Why obesity disturbs the menstrual cycle and menstruation?

The main cause of menstrual disturbances in obese women is hormones. Your hormones control your menstrual cycle. Estrogen is one such important hormone.

Besides other functions, estrogen is responsible for the development of the inner uterine lining during each menstrual cycle. This is done to facilitate the implantation of the fertilized ovum.

However, if the ovum is not fertilized during that particular cycle, the thickened uterine lining (called the endometrium) is shed off during the menstrual period.

When you are overweight or obese, you build up fat cells that produce estrone, which is a form of the estrogen hormone.

More fat cells mean more amount of estrogen, which translates into a thickened endometrium.

You, therefore, will then bleed more during menstruation and this can go on for a prolonged period.

Excess amounts of fat cells produce an excess amount of estrone. This can interrupt the normal secretion of other menstrual hormones, causing infrequent periods.

The excess estrogen can affect how often you have periods, and can also cause your periods to stop.
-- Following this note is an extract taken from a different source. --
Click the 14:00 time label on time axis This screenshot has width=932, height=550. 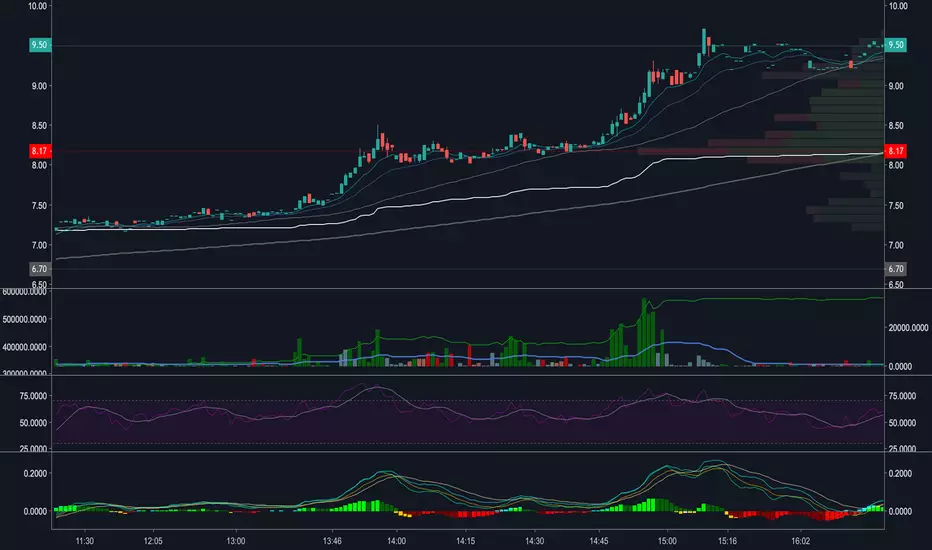396,541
Fat cells produce estrogen and therefore obese women have higher estrogen levels as happens during pregnancy. High estrogen levels produce the effect of pregnancy though pregnancy does not exist. Ovaries, therefore, stop ovulating, and menstruation stops. That is why obese women have amenorrhea or no periods.

Other causes for menstrual disturbances in obesity

Insulin resistance most commonly seen in obesity causes polycystic ovarian syndrome in which again periods remain absent.

Poor nutrition in obesity is also seen due to the fact that obese women eat high-calorie foods that may not be nutritious. Poor nutrition is a cause of anemia, which is responsible for scanty or no periods.

A lower level of vitamin D is often present in obese women because of the absence of outdoor activity and consequent insufficient sunlight exposure.

Again, poor nutrition status due to the intake of the wrong foods contributes to Vitamin D deficiency, which was associated with 13.3 times the odds of having an irregular cycle. Several studies have found that patients with PCOS are vitamin D deficient

How to set it right?

The association between obesity and menstruation problems can be set right by losing weight with some DIY steps. Losing even five percent of your body fat can regularize your menstrual cycle and facilitate pregnancy.

The reason for this is that fewer fat cells mean fewer amounts of excess hormones, which is the reason for menstrual irregularities.

Weight loss also improves ovulatory function and PCOS symptoms in affected individuals.

The reasons explained above aptly demonstrate that losing weight in an appropriate fashion will greatly influence setting your menstrual irregularities right.